DESCRIPTION OF THE TASK: Look through the data below for the line with "Chính sách đổi trả hàng (399, 2380)", and transcribe it exactly together with each line after it up to and including the line with "Bàn ghế ngoài trời (421, 143)". Give nothing else.

[THE DATA]

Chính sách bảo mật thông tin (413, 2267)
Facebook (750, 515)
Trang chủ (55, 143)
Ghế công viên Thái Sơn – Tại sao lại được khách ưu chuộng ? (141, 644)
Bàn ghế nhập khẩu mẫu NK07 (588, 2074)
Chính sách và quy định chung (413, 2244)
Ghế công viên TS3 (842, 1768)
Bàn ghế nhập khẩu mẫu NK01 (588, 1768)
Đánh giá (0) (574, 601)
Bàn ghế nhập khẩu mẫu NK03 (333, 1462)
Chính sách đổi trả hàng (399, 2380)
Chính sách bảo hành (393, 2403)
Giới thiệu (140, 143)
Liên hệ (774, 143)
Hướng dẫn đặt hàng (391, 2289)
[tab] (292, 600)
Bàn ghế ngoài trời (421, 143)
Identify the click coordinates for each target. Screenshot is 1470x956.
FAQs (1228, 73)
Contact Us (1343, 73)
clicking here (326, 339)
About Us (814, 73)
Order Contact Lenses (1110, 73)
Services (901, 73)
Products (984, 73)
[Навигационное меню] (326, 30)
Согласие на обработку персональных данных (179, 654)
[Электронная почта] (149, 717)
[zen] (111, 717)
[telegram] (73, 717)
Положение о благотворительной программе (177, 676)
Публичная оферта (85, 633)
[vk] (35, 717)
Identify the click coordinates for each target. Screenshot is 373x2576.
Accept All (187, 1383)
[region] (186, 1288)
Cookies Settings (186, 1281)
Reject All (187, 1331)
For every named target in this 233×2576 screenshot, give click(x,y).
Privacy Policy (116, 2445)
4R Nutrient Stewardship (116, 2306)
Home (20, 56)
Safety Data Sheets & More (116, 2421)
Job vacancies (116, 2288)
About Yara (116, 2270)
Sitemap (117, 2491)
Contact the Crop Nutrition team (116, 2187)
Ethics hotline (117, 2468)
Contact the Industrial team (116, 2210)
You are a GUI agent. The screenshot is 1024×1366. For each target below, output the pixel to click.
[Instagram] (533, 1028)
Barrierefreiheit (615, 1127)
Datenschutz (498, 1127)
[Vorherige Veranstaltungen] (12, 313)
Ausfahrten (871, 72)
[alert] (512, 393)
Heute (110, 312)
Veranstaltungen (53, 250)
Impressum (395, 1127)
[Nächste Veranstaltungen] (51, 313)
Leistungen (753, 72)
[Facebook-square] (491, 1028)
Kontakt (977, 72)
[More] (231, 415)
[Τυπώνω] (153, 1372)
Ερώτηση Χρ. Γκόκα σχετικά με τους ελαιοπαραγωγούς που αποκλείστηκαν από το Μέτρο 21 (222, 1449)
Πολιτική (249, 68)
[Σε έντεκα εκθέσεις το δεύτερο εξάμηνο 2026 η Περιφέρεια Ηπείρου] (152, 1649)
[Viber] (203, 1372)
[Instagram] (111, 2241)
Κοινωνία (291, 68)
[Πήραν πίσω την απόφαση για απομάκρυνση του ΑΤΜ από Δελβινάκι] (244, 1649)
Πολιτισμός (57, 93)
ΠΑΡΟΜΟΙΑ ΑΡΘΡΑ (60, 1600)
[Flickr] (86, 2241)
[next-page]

[/THE DATA]

EXERCISE ANSWER:
Chính sách đổi trả hàng (399, 2380)
Chính sách bảo hành (393, 2403)
Giới thiệu (140, 143)
Liên hệ (774, 143)
Hướng dẫn đặt hàng (391, 2289)
[tab] (292, 600)
Bàn ghế ngoài trời (421, 143)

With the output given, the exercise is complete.